Curt asintió con la cabeza y paseó la mirada por la nave que empezaba a llenarse de gente. Levantó la Biblia que llevaba en la mano y se la apretó contra el pecho.

– Quiero testimoniar -dijo en voz baja-. Dios tiene algo que decir.

Thomas Söderberg asintió.

– Si ves a Sanna, dile que he preguntado por ella -dijo.

Astrid miró a Thomas Söderberg.

«Y si ves a Dios -pensó-, dile que siempre pregunto por Él.»

El jefe de Rebecka Martinsson, el abogado Måns Wenngren, llegó de madrugada a casa. Se había pasado la noche en el Sophie's, invitando a beber a jóvenes damas junto al representante de un cliente, una empresa de informática que había empezado a cotizar en Bolsa hacía poco, especializada en tecnologías de la información. Era agradable tener que tratar con clientes así. Agradecidos por cada corona que consiguieran ahorrar en impuestos. Los clientes que eran denunciados por delitos contables o fiscales pocas veces tenían ganas de salir a pasar el rato con su abogado. Preferían quedarse en casa, emborrachándose.
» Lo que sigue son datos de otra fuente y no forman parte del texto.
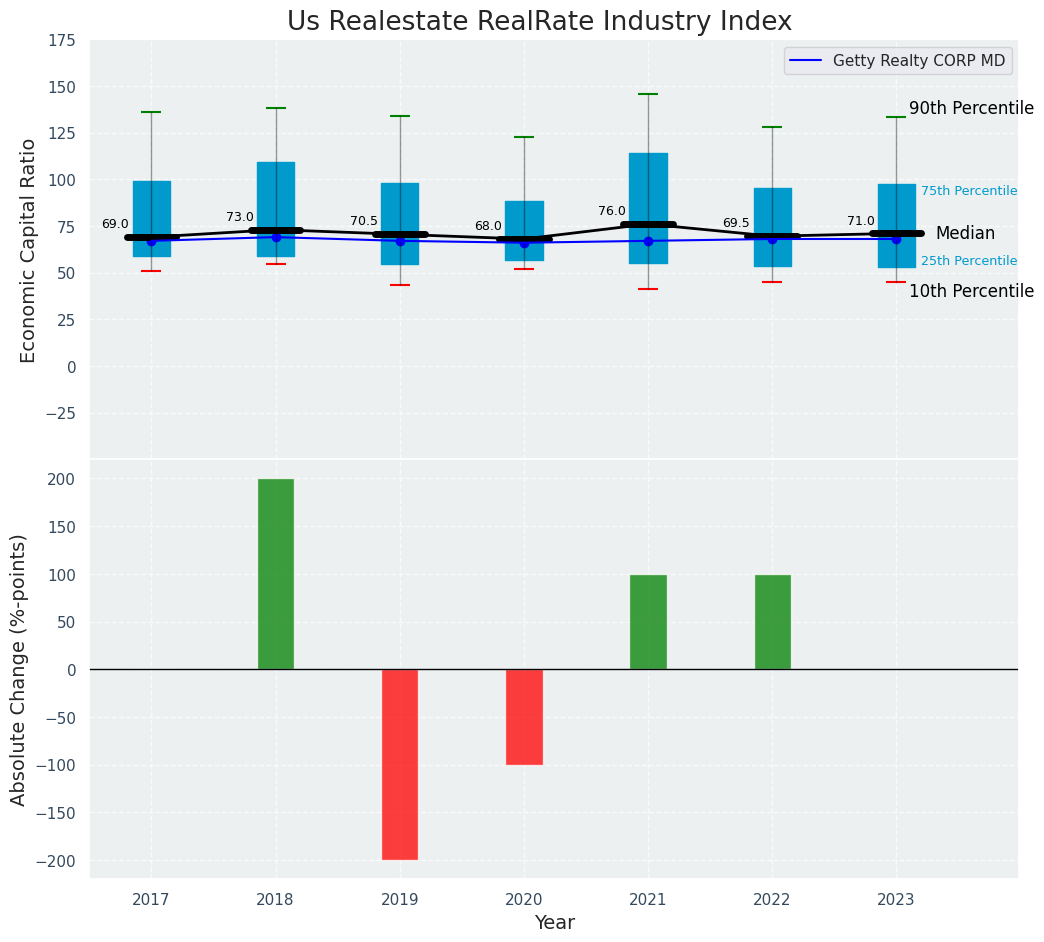Screen dimensions: 1044x942
Task: Select the red 2019 absolute change bar
Action: 400,764
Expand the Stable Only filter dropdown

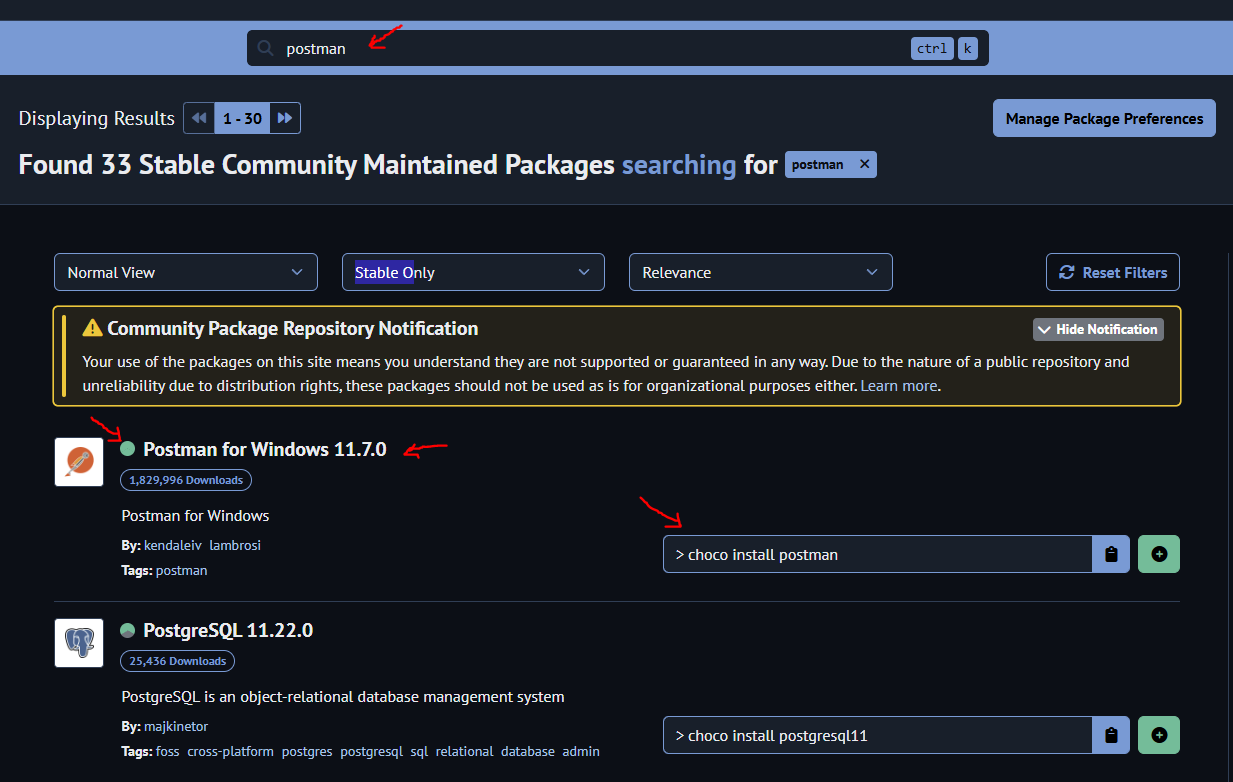(473, 272)

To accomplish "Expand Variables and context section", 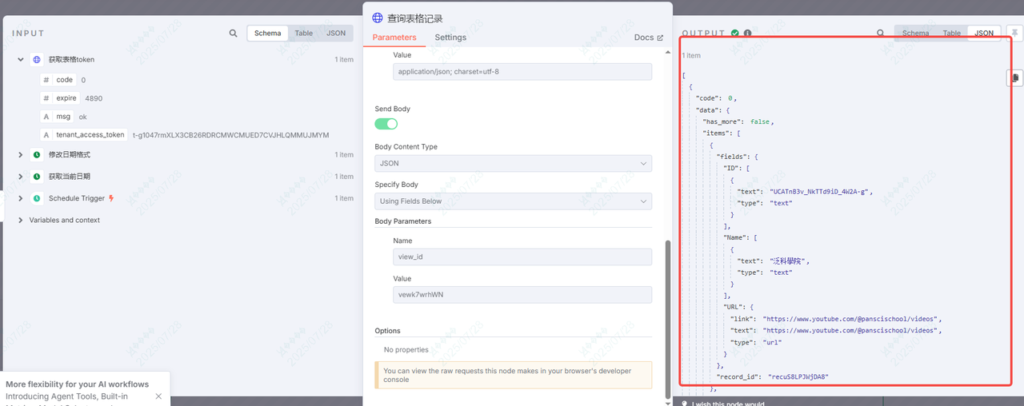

Después de que cerraran el Sophie's, Måns le enseñó a una de las jóvenes damas, Marika, su bonito despacho, y más tarde la puso en un taxi con dinero en la mano y él se subió en otro.

Cuando entró en el oscuro piso de la calle Flora, pensó, como era habitual, que debería cambiarse a un piso más pequeño. No era extraño que sintiera lo mismo cada vez que entraba en casa. ¿Cómo cojones se iba a sentir cuando la casa estaba tan desierta?

Tiró el abrigo de cachemira sobre una silla y encendió todas las luces camino de la sala de estar. Como casi nunca llegaba a casa antes de las once de la noche, el vídeo lo tenía siempre programado para grabar las noticias. Lo puso en marcha y mientras sonaba la sintonía de las noticias del canal TV4 fue hasta la cocina y abrió el frigorífico.